Tant’è che il partito dei pop-corn, che attende in riva al fiume il passaggio dei cadaveri giallo-verdi tifando prima per lo spread, poi per la fucilazione europea, infine per il fallimento delle due riforme-bandiera, è letteralmente ammutolito e punta patriotticamente sulla recessione (che però riguarda tutta Europa, a prescindere dai governi).
Non abbiamo titoli per dare consigli alle opposizioni, che riescono benissimo a sbagliare tutto da sole. Ma, al posto loro, ci faremmo visitare da un bravo psicanalista, o almeno da un esperto di logica. Perché non si può continuare a dire tutto e il contrario di tutto: ci vuole coerenza, anche nelle cazzate.
Prendiamo il Tav, perfetta parabola della demenza collettiva. Si dice che i 5Stelle siano nemici della scienza, così Toninelli (No Tav) incarica uno scienziato, il prof. Marco Ponti, di studiare con tre colleghi i costi e i benefici. Salvini (Sì Tav) l’opera la farebbe, ma si atterrà al responso degli esperti.
Repubblica e dunque il Pd (o viceversa) accusano Ponti di non essere imparziale perché già in passato si era espresso contro il Tav. Come dire che gli scienziati Pro Vax non sono imparziali perché sono sempre stati Pro Vax.
Ponti deposita la relazione, di cui per ora si sa soltanto che è negativa: i costi superano di gran lunga i benefici, dunque il Tav-Torino Lione non s’ha da fare.

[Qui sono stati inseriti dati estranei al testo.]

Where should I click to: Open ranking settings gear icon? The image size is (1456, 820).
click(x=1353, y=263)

Il Corriere scopre che nel 2012 Ponti cofirmò un articolo prudentemente pro Tav, dunque chi lo accusa di partigianeria dovrebbe riconoscerne l’imparzialità: invece lo accusa di aver voltato gabbana.

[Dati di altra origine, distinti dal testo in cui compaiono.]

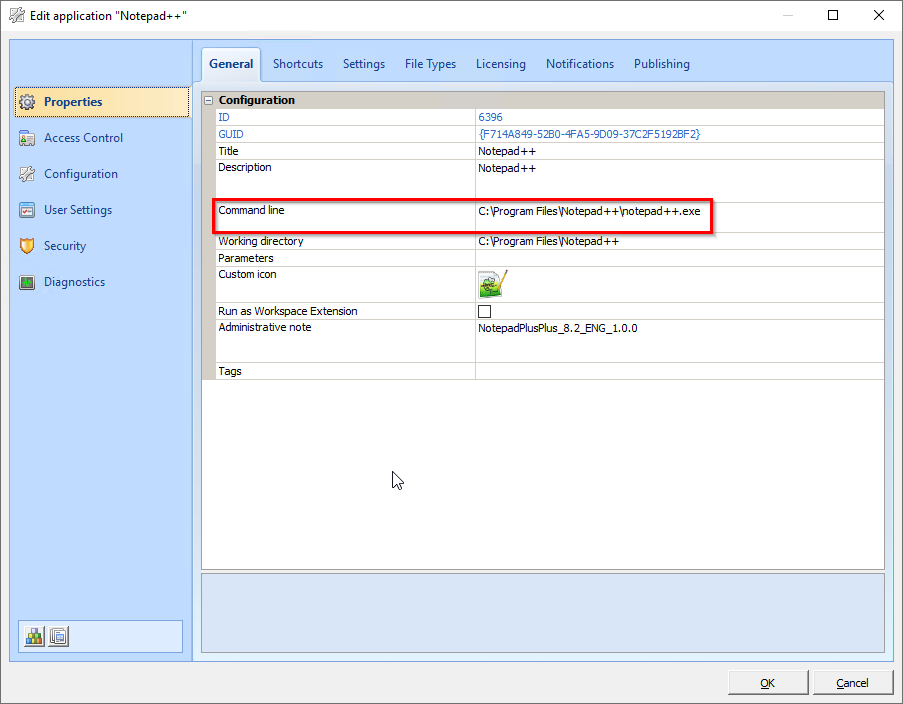Switch to the Shortcuts tab
903x704 pixels.
click(x=297, y=63)
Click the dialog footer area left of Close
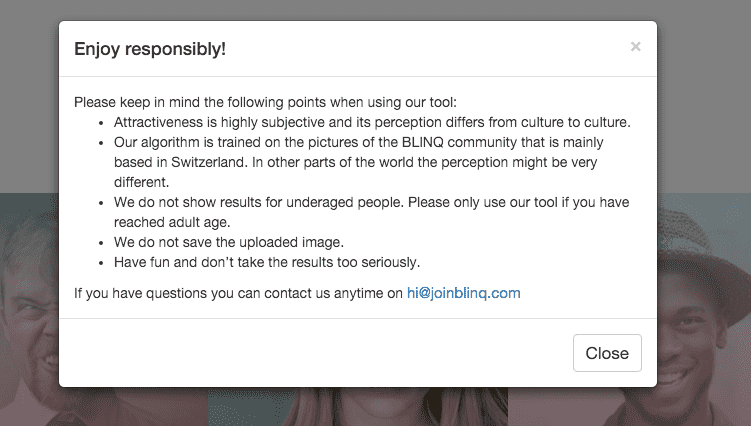 pyautogui.click(x=300, y=352)
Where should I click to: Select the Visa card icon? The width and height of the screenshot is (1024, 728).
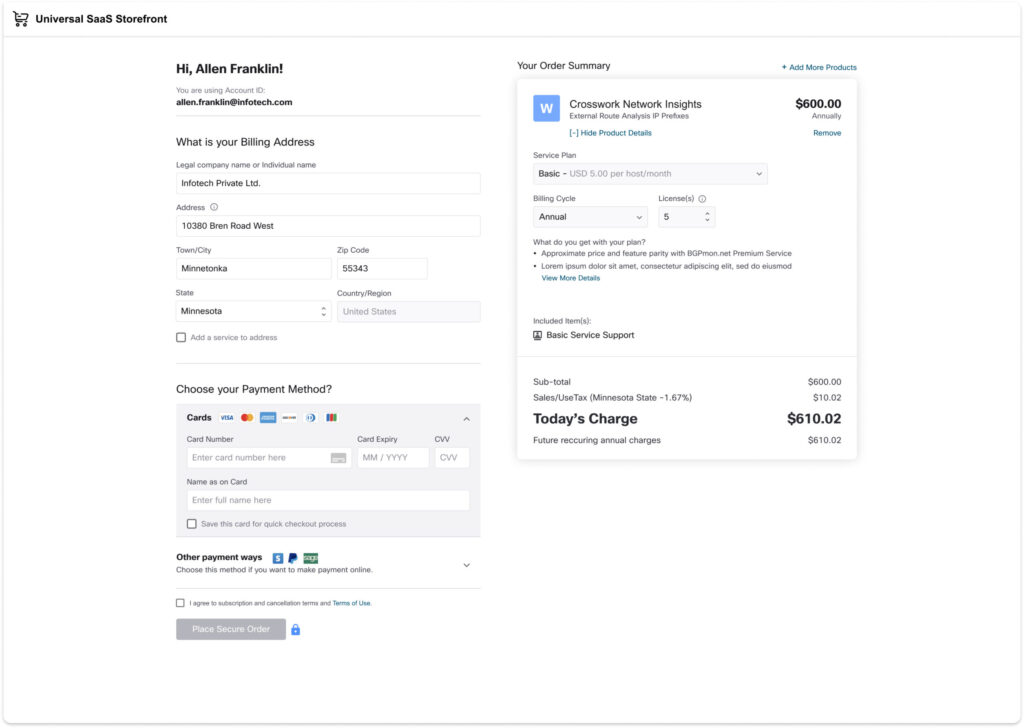pyautogui.click(x=227, y=417)
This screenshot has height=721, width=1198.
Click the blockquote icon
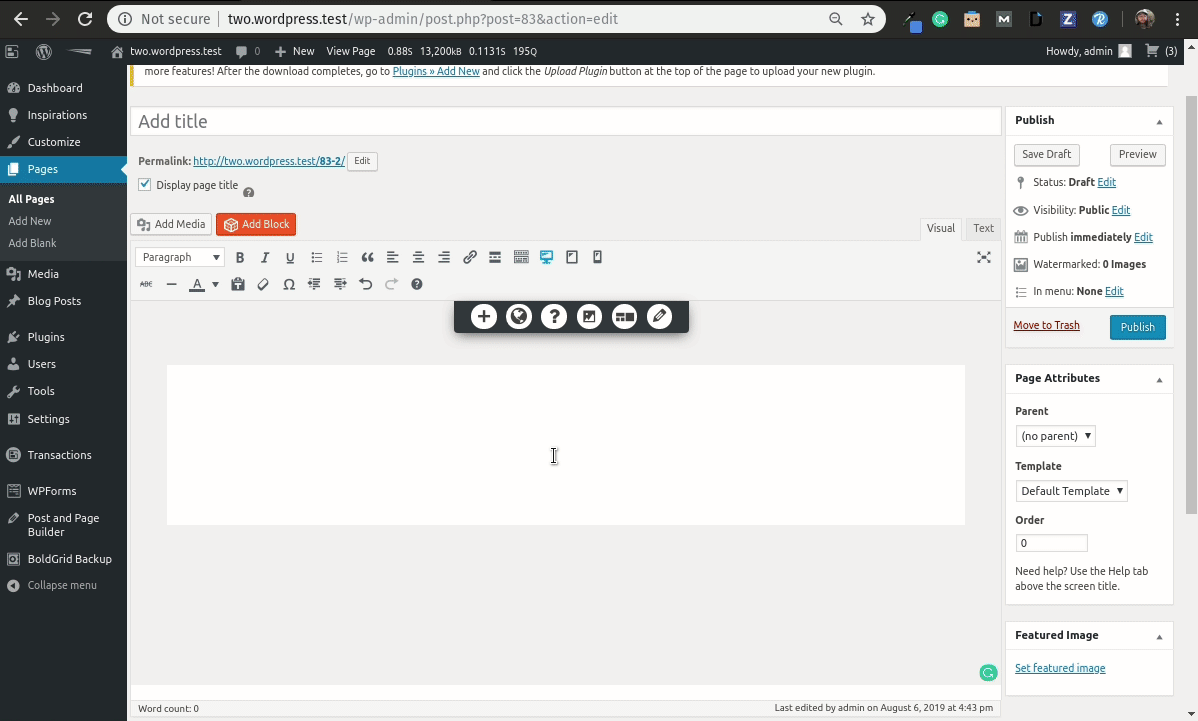[x=367, y=258]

A questo punto il Pd e dunque Salvini (o viceversa) invocano un referendum: siccome la scienza dice no, gli amici della scienza decidono che non vale più e i nemici del populismo si affidano al popolo confidando nella disinformazione generale.

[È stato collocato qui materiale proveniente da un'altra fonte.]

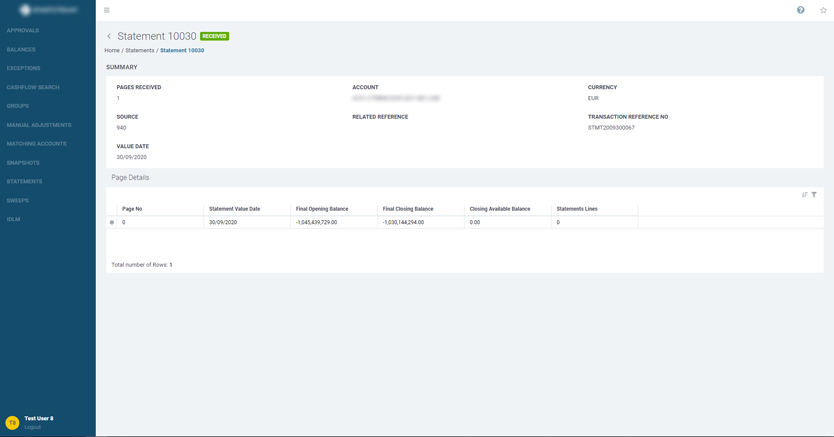Click the TS user avatar
This screenshot has width=834, height=437.
[12, 423]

Problema: per ora la Costituzione prevede solo il referendum abrogativo, dunque dovrebbe proporlo chi vuole cancellare il Tav, cioè i 5Stelle, che però sono al governo non per fare referendum, ma per deliberare ciò che han promesso agli elettori con leggi e decreti (specie se il contratto con la Lega impegna il governo a “ridiscutere integralmente il progetto”).
C’è poi il referendum consultivo, ma solo comunale o regionale, mentre questo sarebbe nazionale (il Tav lo pagano tutti gli italiani, anzi gli europei, mica solo i piemontesi) e richiederebbe una legge costituzionale, che sarebbe pronta fra due anni e che comunque i partiti pro Tav (Pd e FI) non hanno i numeri per approvare.
A meno che la Lega voti con loro, facendo cadere il governo. A quel punto il M5S sarebbe libero di indire referendum contro il dl Sicurezza e la illegittima difesa.
Dunque non ci sarà nessun referendum.
E allora, ecco un’altra ideona: siccome i No Tav contestano soprattutto il buco inutile, inquinante e costosissimo di 57 km attraverso le Alpi, facciamo solo il buco e non la ferrovia per collegarlo a Torino e a Lione, usando la linea vecchia.
Purtroppo è già tutto previsto dall’attuale progetto, che i Sì Tav si erano già venduti una volta nel 2015 annunciando un risparmio di 948 milioni. Ora se lo rivendono uguale, ma come nuovo, promettendo un risparmio – mi voglio rovinare, signore! – di 1,7 miliardi (non si sa se aggiuntivi o comprensivi dei 948 milioni).
E non spiegano perché non risparmiare direttamente 15-20 miliardi tagliando pure il buco, visto che la vecchia linea già collega Torino a Modane (con treni semivuoti).
Un bravo psicanalista spiegherebbe quest’ossessione per il buco con una versione 2.0 dell’invidia del pene: l’invidia dell’ano.